* [WHAT THE EXERCISE ASKS] The data should be printed again, exactly.

*** MATERIAL SUPPLIED ***

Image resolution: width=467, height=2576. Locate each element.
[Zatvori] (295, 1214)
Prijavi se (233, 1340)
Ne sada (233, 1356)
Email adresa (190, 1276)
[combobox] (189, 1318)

*** End of MATERIAL SUPPLIED ***

* [SOLUTION TO THIS EXERCISE]
Image resolution: width=467, height=2576. Locate each element.
[Zatvori] (295, 1214)
Prijavi se (233, 1340)
Ne sada (233, 1356)
Email adresa (190, 1276)
[combobox] (189, 1318)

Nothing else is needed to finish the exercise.